With Isom #2 garnering $1,553,618 in sales (as of this writing), The Rippaverse has proven to be a legitimate sensation, not a flash-in-the-pan novelty. Eric July, like indie comics creators Ethan Van Sciver and Richard C. Meyer before him, has capitalized on the dissatisfaction many fans have with the mainstream comic book industry – a movement known as Comicsgate – and created his own comic. But it’s not just Isom; other heroes are springing from this initial book, with talented writers like The Soska Sisters (Black Widow limited series “No Restraints Play”) and Chuck Dixon (co-creator of Batman villain Bane). The Rippaverse code of ethics is all about respecting their customers and focusing on storytelling, two things disenfranchised fans have felt have been lacking in mainstream comics.
Given the success The Rippaverse has seen so far, you’d think the big two – DC and Marvel – would pay attention and maybe try to replicate Eric July’s success. But that’s not how businesses operate in the modern era, especially ones beholden to their political ideology; the mainstream comics and comic book media’s response to The Rippaverse has been either ignoring him or, in one Marvel artist’s case, taking shots at him on Twitter (while blocking him). He has attacked July for the book itself during the Isom #1 campaign and, more recently, a fan art contest.
July also got flak from a writer at comic news website CBR.com during the Isom #1 campaign:
In business terms, they were trying to qualify Eric July’s success. It’s understandable why they behaved this way when Isom #1 came out; they were hoping it was an anomaly that July wouldn’t be able to replicate, and of course, insulting your competition is what businesses and their media allies do. But with Isom #2’s repeated blowout business, it would just look embarrassing; you can’t spin this as insignificant, especially when July is bringing top-tier mainstream talent to The Rippaverse. When you look at the numbers, The Rippaverse is legitimate competition for DC and Marvel. So they ignore it, instead relegating the mainstream’s poor comic book sales to a general disinterest:
This is the equivalent of movie studios and the entertainment media continuing to blame COVID for every film that bombs at the box office; they ignore things like Top Gun: Maverick, Spider-Man: No Way Home, and Avatar: The Way of Water just as the mainstream comic book industry and media ignore The Rippaverse. It’s inconvenient to the narrative to admit that it’s your fault.
As shameless as this sounds, if they were smart, the big two would try to replicate July’s success. Ideally, they’d do that by dropping their sociopolitical tunnel vision and adopting The Rippaverse’s code by catering to their customers and writing the best stories possible. But the more cynical version of that, and the more historically likely one, would be to rip off his ideas, to try to incorporate whatever they think makes Isom so attractive to the audience they’ve lost. It’s happened before, with DC and Marvel often copying each other’s popular characters or ideas. But they’re not doing either of these, and it’s a safe bet the success of Isom #2 won’t change things.

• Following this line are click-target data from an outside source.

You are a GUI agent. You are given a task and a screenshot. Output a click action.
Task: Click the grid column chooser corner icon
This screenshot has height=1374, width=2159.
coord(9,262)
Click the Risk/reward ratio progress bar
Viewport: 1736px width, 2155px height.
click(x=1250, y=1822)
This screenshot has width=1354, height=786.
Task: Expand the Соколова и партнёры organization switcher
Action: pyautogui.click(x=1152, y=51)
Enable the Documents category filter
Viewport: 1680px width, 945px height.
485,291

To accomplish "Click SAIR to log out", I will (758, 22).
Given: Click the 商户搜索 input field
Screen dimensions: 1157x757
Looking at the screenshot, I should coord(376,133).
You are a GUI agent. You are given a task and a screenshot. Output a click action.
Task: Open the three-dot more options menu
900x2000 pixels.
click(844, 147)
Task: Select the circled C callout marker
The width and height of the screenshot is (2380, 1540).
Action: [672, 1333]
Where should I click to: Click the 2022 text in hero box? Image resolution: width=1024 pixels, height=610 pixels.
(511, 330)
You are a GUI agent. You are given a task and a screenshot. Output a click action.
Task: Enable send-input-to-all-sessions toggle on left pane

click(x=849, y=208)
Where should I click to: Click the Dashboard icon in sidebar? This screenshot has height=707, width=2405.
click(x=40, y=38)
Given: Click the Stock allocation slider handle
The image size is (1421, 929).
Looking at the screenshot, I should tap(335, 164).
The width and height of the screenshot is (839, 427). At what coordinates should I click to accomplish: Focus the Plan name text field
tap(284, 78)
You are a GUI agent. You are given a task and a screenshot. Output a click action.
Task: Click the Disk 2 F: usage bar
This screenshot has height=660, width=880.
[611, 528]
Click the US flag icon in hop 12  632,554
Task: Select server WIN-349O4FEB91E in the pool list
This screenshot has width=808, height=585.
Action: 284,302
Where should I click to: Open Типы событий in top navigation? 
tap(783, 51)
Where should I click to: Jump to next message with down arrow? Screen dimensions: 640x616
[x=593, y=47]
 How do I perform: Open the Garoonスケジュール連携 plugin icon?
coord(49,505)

I think the reasons for this are, again, similar to those of movie studios like Disney. These are no longer businessmen; they’re ideologues. They’re more concerned with their political allegiance – and shouting it over a bullhorn – than with selling comics, with their sycophantic media buddies falling in lockstep. And the writers they’ve hired reflect that; how many times has one of them admonished people not to buy their book if they don’t like the politics in it? It doesn’t matter that The Rippaverse endeavors to be apolitical; they consider not choosing a side to be choosing the other side.
And fine; let them do what they want, to the detriment of their bottom line (and, unfortunately, the beloved heroes and villains with which they’ve been entrusted). Eric July, Ethan Van Sciver, Richard C. Meyer, their fellow creators, and the people they inspire will reap the benefits, while fans go to places like Bounding Into Comics and Bleeding Fool (both of which have reported on The Rippaverse) to get their news.